- _Required work_:
Each line that contains the word "click" is to be copied from the records below.

- _Data to use_:
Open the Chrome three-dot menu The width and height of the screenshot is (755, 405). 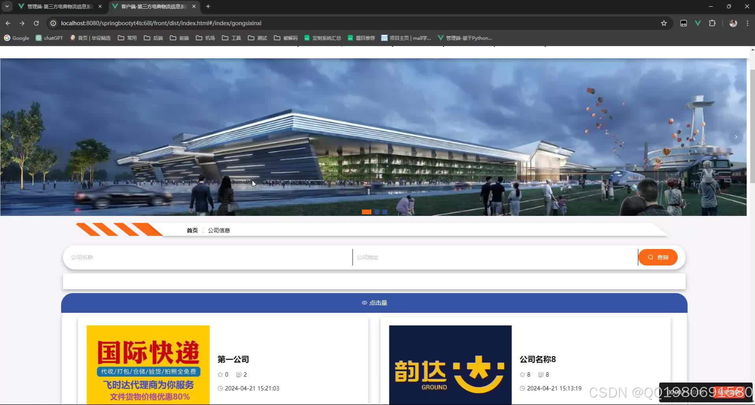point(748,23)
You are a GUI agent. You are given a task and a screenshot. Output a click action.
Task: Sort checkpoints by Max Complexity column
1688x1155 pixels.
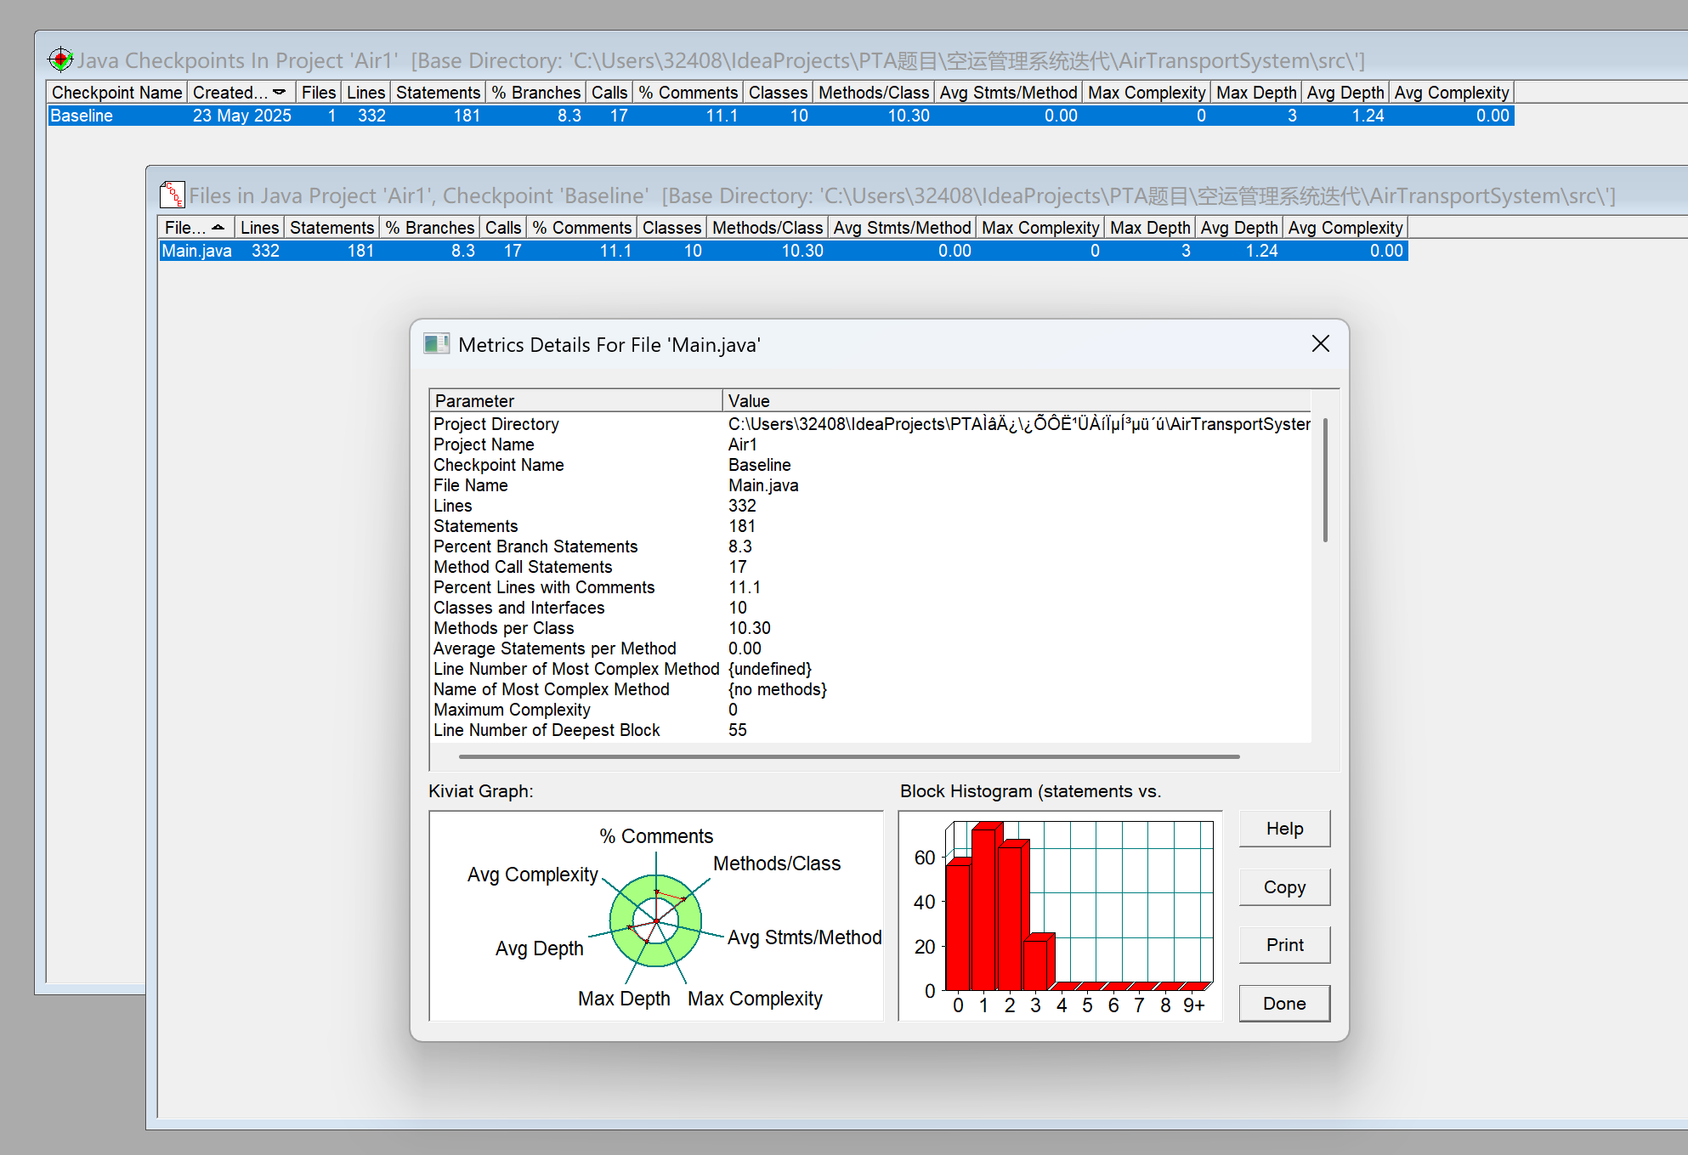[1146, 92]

---

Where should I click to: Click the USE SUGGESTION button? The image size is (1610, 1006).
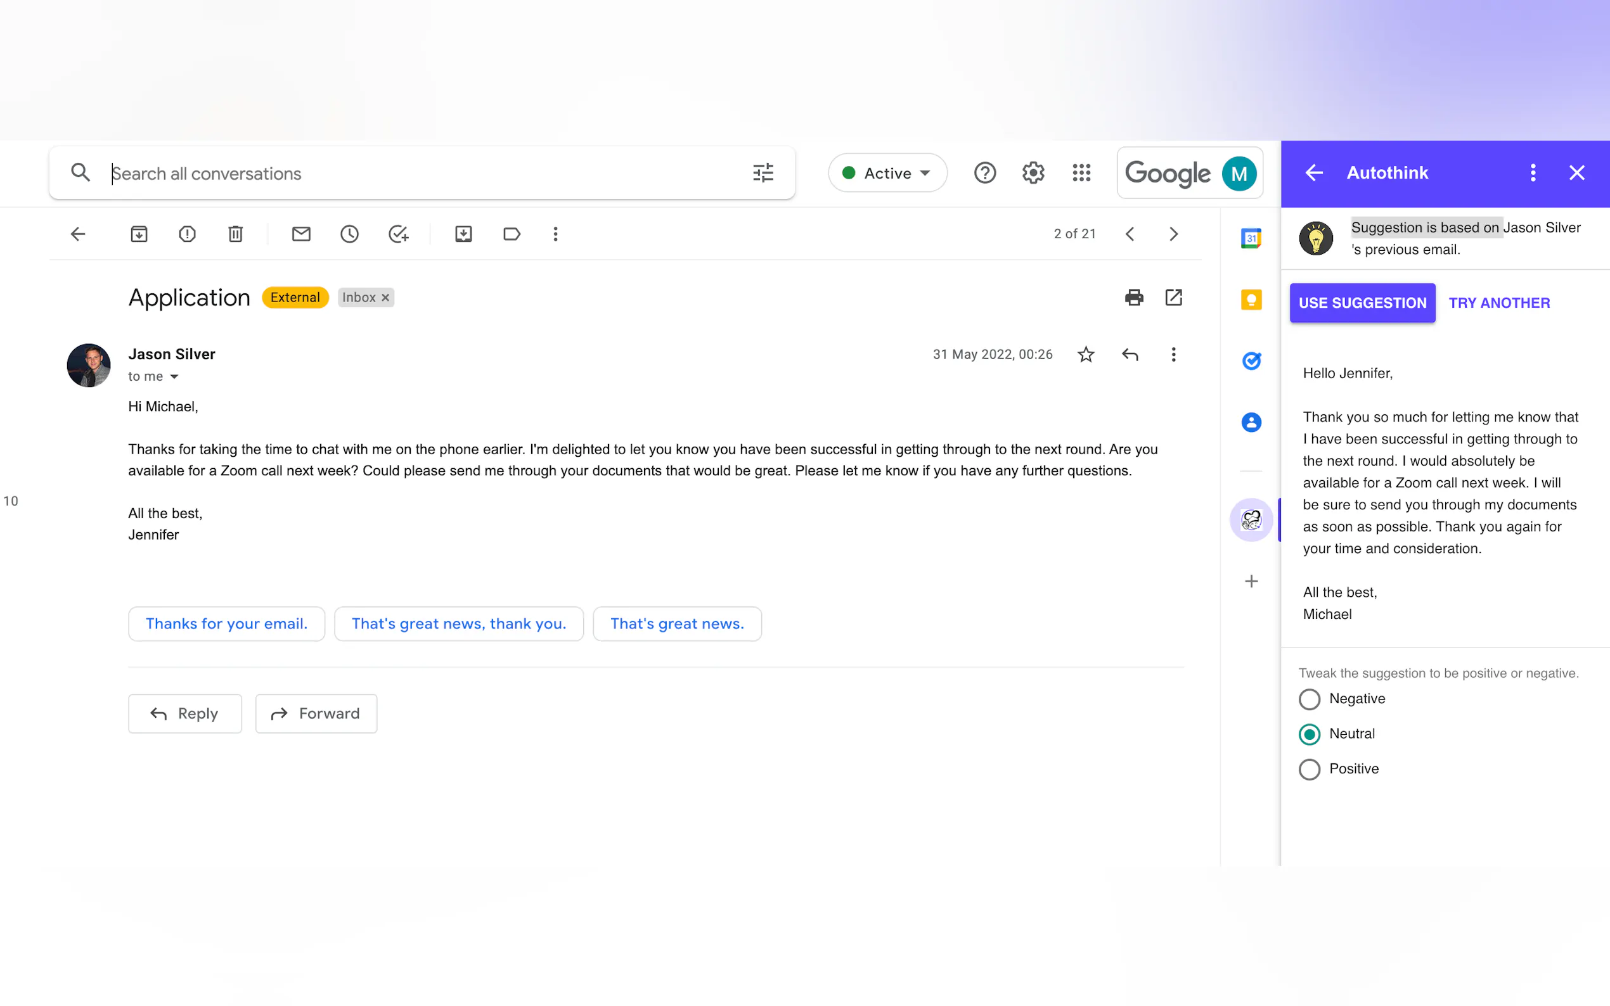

- _Your response_:
You are a GUI agent. You are given a task and a screenshot. Output a click action.
Where should I click to: Click the USE SUGGESTION button? The image size is (1610, 1006).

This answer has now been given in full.